Aries: Your newfound passion for necromancy will be the cause for the zombie apocalypse. Not like it really matters, society is collapsing anyways. This might actually fix things.
Taurus: Not only are you going to be haunted by your past mistakes, you are actually getting haunted by a ghost. His name is Steve. Appreciate him.
Gemini: I would warn you that you’re going to get possessed by a horde of 1,000 demons but you already are, so it’s not like 1,000 more is going to hurt. No wonder you’re so indecisive.

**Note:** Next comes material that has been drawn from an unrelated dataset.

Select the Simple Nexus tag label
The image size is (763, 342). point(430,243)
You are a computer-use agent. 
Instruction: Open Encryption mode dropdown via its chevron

Cancer: You will be afflicted with every disease known to man EXCEPT cancer. Stay safe bestie.
Leo: Oh boy. You’ve got an axe murderer actively chasing you. He’s slow but a Leo is going to be a Leo and you will get axe murdered. Sorry.
Virgo: You’re finally going to embrace your calling to be a spooky witch. Go cast some spells queeeeen.
Libra: Look behind you.
Scorpio: Expect to cross paths with a black cat, break a mirror, walk under a ladder and see the number 13 ABSOLUTELY EVERYWHERE. I have no idea what you did but there is no escaping the bad luck coming your way, karma’s a fish.
Sagittarius: Clowns. Clowns everywhere. Clowns in your closet, clowns outside your door, clowns in your kitchen. They are not sexy, they have knives, they wish for malice.
Capricorn: YOU’LL GROW A PUMPKIN HEAD! KACHOW!
Aquarius: You will come into possession of an axe, perfect for axe murdering. FEED THE CALLING.
Pisces: You will lose your vape, the worst fear imaginable. To find it, utilize a Ouija Board and accidentally summon a horde of 1,000 demons.